→ **WHAT TO PRODUCE**
Duplicate the material from the line containing "You are a computer-use" through the line containing "Given: Pin the menu bar with pushpin", including both of those lines. Leave out the pictures.

--- Begin RECORDS TO PROCESS ---

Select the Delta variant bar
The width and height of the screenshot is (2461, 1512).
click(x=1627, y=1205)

--- End RECORDS TO PROCESS ---
--- Begin RECORDS TO PROCESS ---

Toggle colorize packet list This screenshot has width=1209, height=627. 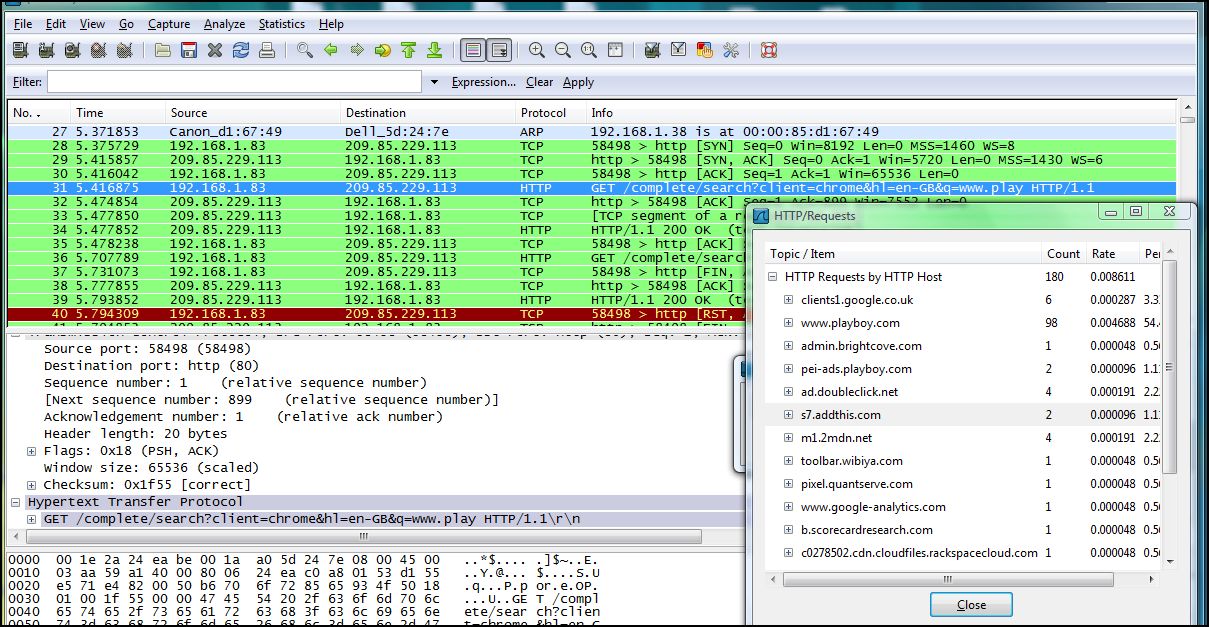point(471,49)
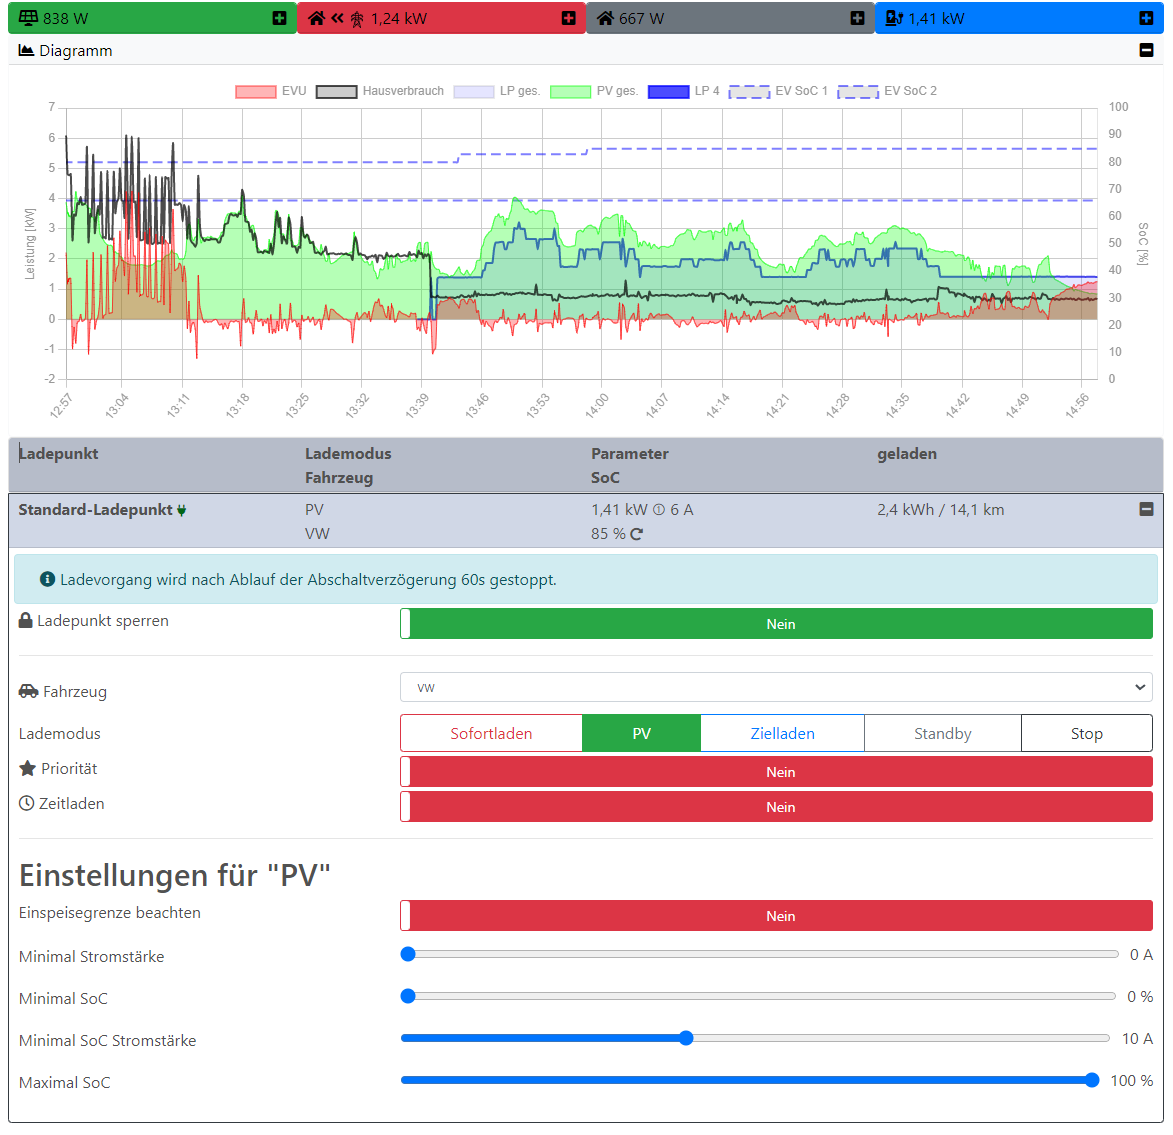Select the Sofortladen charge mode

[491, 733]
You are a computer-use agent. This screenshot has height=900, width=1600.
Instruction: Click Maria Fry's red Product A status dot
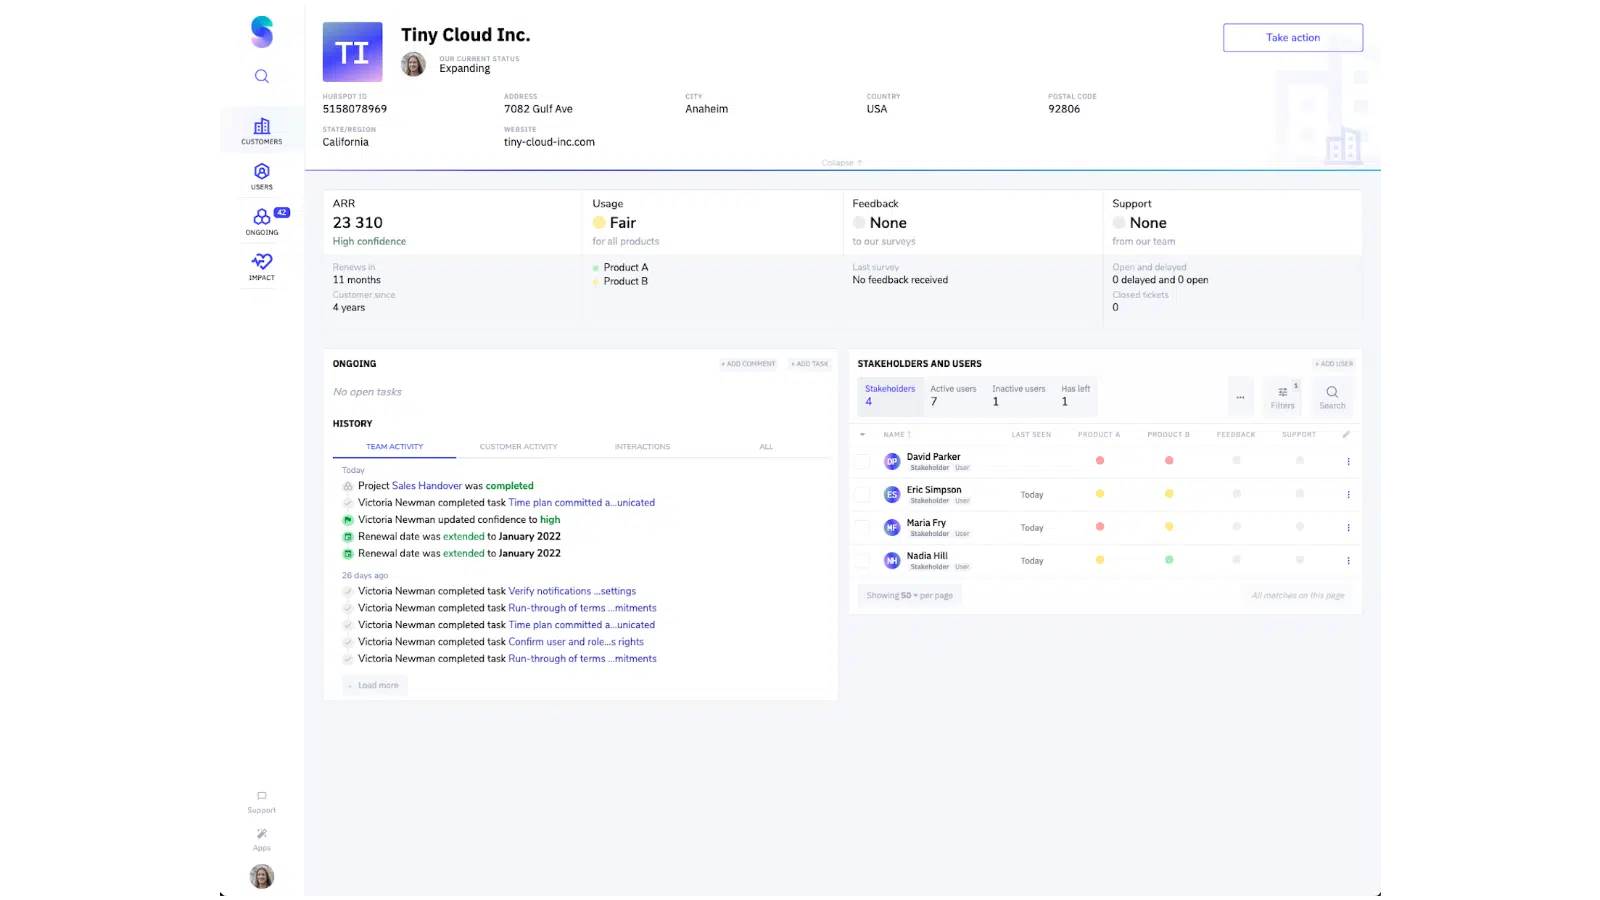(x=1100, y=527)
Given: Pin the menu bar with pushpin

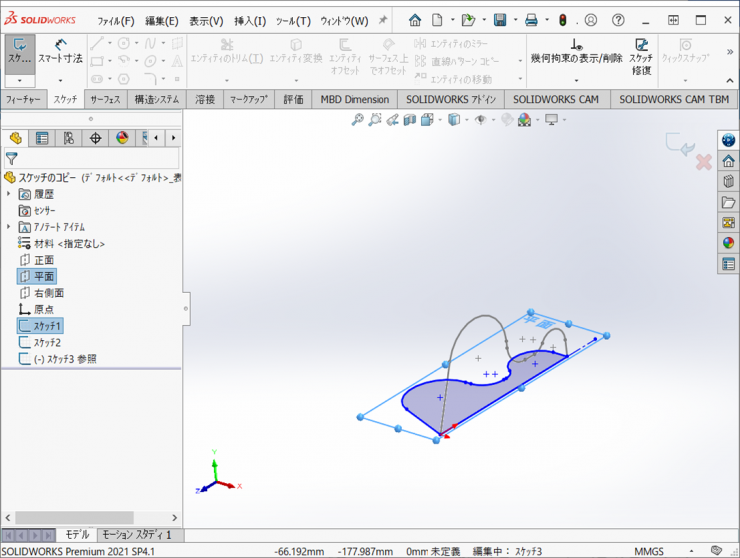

--- End RECORDS TO PROCESS ---
--- Begin RECORDS TO PROCESS ---

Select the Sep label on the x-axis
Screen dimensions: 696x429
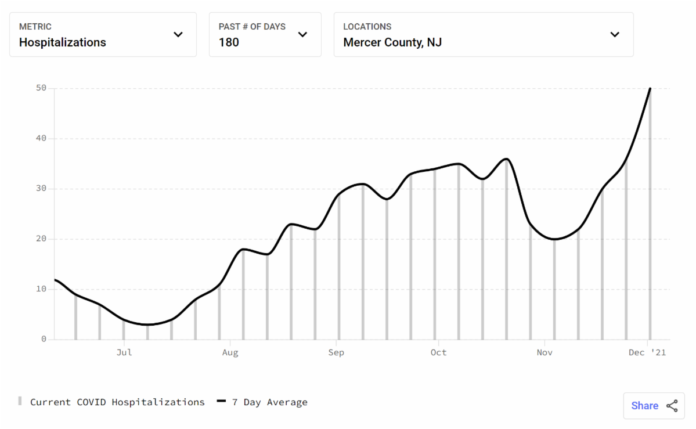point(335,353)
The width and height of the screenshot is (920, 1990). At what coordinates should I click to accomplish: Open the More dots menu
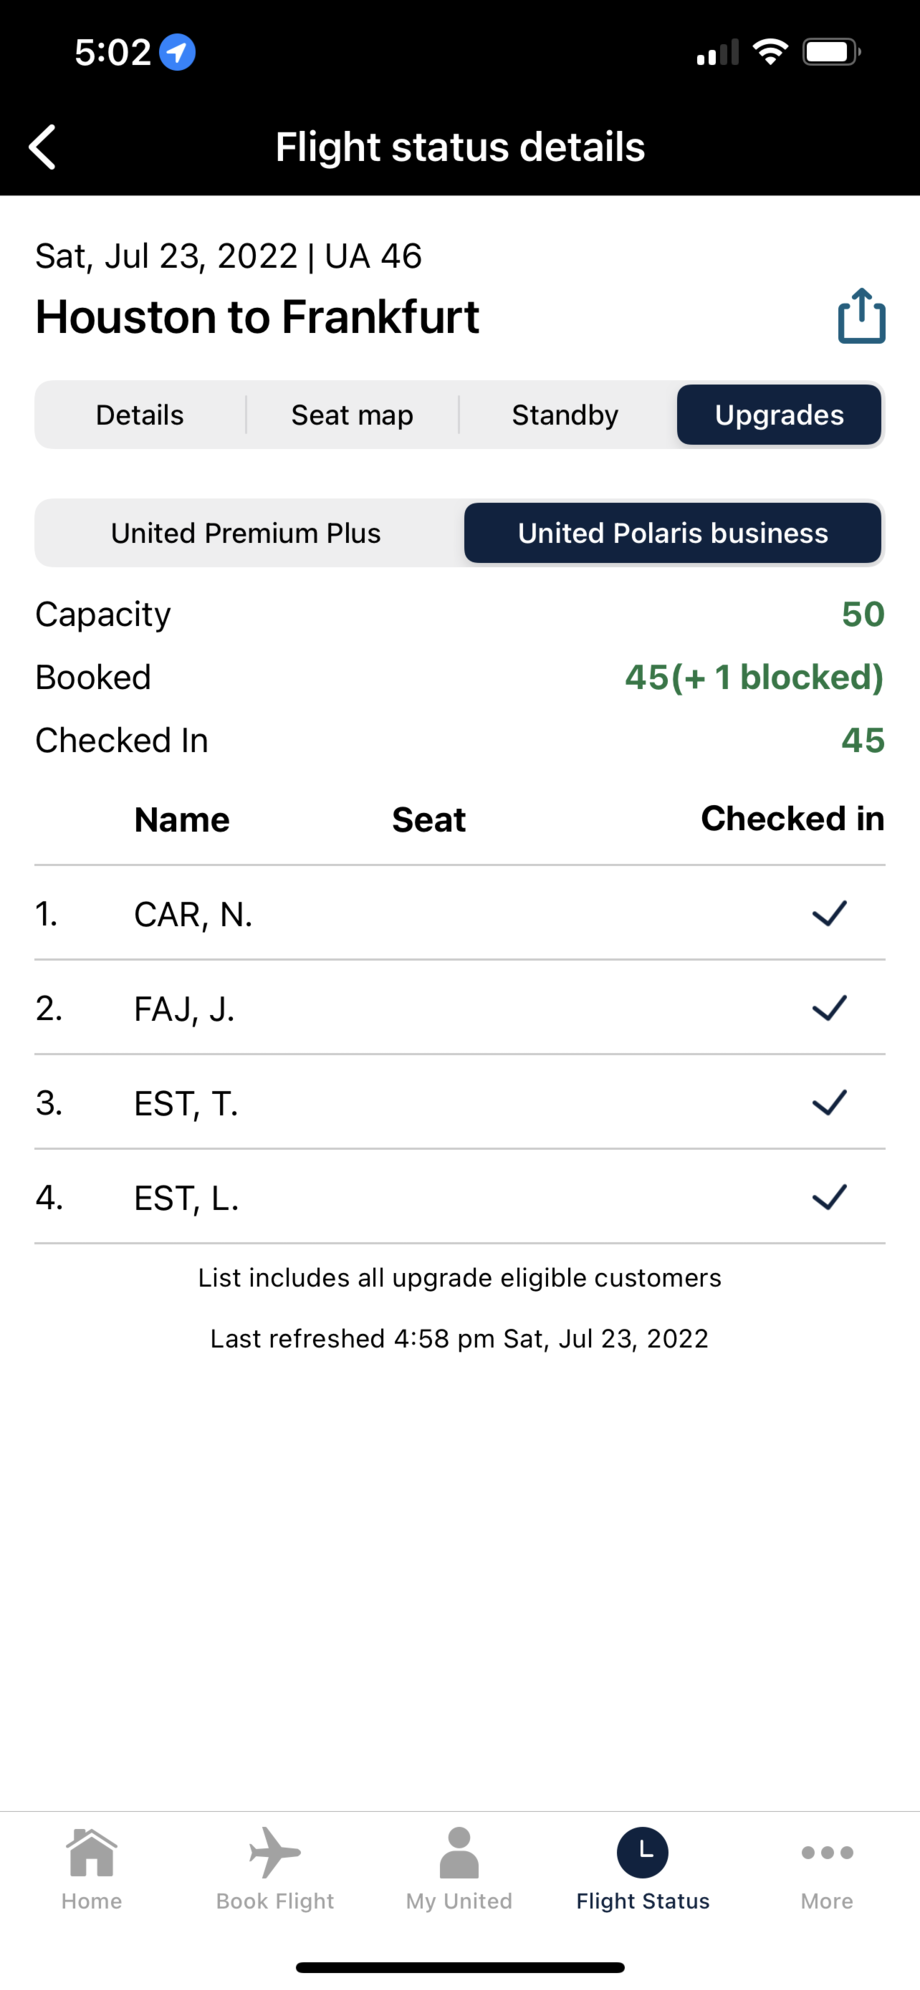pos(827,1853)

--- End RECORDS TO PROCESS ---

→ **FULL SOLUTION**
You are a computer-use agent. This screenshot has height=900, width=1600.
Instruction: Click Maria Fry's red Product A status dot
(x=1100, y=527)
Given: Pin the menu bar with pushpin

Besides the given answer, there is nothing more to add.